Work order A: From the passage on 1918 pandemic interventions and the economy, print the text from "Our findings are" up to and including "(Hatchett et al. 2007).".
Work order B:
Answer these questions using the passage on 1918 pandemic interventions and the economy:
(i) What three measures rose in 1919 for cities that intervened earlier and more aggressively?
(ii) By about how much did reacting ten days earlier to the pandemic's arrival raise manufacturing employment after the pandemic?
(iii) According to the epidemiology literature, which cities implemented NPIs faster?

Selected passage:
Segment Open
Consistent with this empirical evidence, the large
economic disruption caused by the pandemic is also evident in narrative
accounts from contemporaneous newspapers. For instance, on October 24, 1918,
the Wall Street Journal wrote:
Our second set of results center on the local
economic impact of public NPIs. In theory, the economic effects of NPIs could
be both positive and negative. All else equal, NPIs constrain social
interactions and thus dampen any economic activity that relies on such
interactions. However, in a pandemic, economic activity is also reduced in the
absence of such measures, as households reduce consumption and supply less
labor in order to reduce their risk of becoming infected. Thus, while NPIs
lower economic activity, they can solve the coordination problems associated
with fighting disease transmission and mitigate pandemic-related economic
disruption.
Comparing cities by the speed and aggressiveness
of NPIs, we find that early and forceful NPIs did not worsen the economic
downturn. On the contrary, cities that intervened earlier and more aggressively
experienced a relative increase in manufacturing employment, manufacturing
output, and bank assets in 1919, after the end of the pandemic.
Our regression estimates suggest that the effects
were economically sizable. Reacting ten days earlier to the arrival of the
pandemic in a given city increased manufacturing employment by around 5 percent
in the post-pandemic period. Likewise, implementing NPIs for an additional
fifty days increased manufacturing employment by 6.5 percent after the
pandemic.
Our findings are subject to the concern that
policy responses are endogenous and may be driven by factors that are related
to future economic outcomes, such as the baseline exposure of cities to
flu-related mortality, as well as differences in the quality of local
institutions and healthcare. This concern is somewhat mitigated by an insight
from the epidemiology literature: cities that were hit by later waves of the
pandemic—that is, those farther west—appear to have implemented NPIs faster,
having learned from the experiences of other cities (Hatchett et al. 2007).
Thus, as the flu moved from east to west, cities were much faster to implement
NPIs. The map below shows the intensity of local NPIs for the cities in our
sample, with cities in the west clearly responding to the arrival of the
pandemic with tighter NPIs. Importantly, we thus also show that our results are
robust when controlling for time-varying shocks that are correlated with the
differing characteristics of western and eastern cities, such as exposure to
agricultural shocks.
Due to the lack of higher frequency data, we
cannot pinpoint the exact dynamics and mechanism through which NPIs mitigate
the adverse economic consequences of a pandemic. However, the patterns we
identify in the data suggest that timely and aggressive NPIs can limit the most
disruptive economic effects of an influenza pandemic. The epidemiology
literature finds that early public health interventions reduce peak mortality
rates—flattening the curve—and lower cumulative mortality rates (Markel et al.
2007, Bootsmaa et al. 2007). Because pandemics are highly disruptive to the
local economy, these efforts can mitigate the abrupt disruptions to economic
activity that result from such shocks. As a result, the swift implementation of
NPIs can also contribute to “flattening the economic curve,” reinforcing the
effects of more traditional economic policy interventions (Gourinchas 2020).
Segment Closed
Stored data
Segment Open
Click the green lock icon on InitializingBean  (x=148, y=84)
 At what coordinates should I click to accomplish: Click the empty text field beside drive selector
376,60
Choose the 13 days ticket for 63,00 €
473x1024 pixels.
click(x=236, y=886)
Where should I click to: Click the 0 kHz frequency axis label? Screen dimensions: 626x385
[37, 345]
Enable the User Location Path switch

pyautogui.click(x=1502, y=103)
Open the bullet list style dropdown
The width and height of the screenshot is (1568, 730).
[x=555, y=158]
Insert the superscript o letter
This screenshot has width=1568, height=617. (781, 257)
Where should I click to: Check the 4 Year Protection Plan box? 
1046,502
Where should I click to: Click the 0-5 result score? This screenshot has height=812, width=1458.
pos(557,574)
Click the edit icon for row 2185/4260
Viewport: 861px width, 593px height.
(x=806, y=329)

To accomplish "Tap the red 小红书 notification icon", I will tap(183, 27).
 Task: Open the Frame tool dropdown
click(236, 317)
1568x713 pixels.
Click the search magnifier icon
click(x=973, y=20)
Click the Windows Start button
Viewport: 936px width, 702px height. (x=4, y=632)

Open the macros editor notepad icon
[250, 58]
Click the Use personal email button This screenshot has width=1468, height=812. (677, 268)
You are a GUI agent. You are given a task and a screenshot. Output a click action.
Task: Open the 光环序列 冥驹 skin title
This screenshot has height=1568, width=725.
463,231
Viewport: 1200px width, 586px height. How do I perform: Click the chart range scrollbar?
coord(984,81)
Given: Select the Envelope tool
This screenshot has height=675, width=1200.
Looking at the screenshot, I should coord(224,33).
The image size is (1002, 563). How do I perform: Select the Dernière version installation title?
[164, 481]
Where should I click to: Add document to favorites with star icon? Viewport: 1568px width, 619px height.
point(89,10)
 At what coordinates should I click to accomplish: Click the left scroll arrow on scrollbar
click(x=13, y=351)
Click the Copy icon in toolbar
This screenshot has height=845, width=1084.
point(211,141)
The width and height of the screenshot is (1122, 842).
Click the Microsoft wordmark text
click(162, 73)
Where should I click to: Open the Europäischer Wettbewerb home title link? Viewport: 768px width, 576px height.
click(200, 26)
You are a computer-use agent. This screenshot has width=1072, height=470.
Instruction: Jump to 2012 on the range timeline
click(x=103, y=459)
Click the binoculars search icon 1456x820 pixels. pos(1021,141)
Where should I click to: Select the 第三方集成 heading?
Segment Closed
Task output A:
Our findings are subject to the concern that
policy responses are endogenous and may be driven by factors that are related
to future economic outcomes, such as the baseline exposure of cities to
flu-related mortality, as well as differences in the quality of local
institutions and healthcare. This concern is somewhat mitigated by an insight
from the epidemiology literature: cities that were hit by later waves of the
pandemic—that is, those farther west—appear to have implemented NPIs faster,
having learned from the experiences of other cities (Hatchett et al. 2007).

Task output B:
(i) Manufacturing employment, manufacturing output, and bank assets.
(ii) By around 5 percent.
(iii) Cities hit by later waves of the pandemic, that is, those farther west.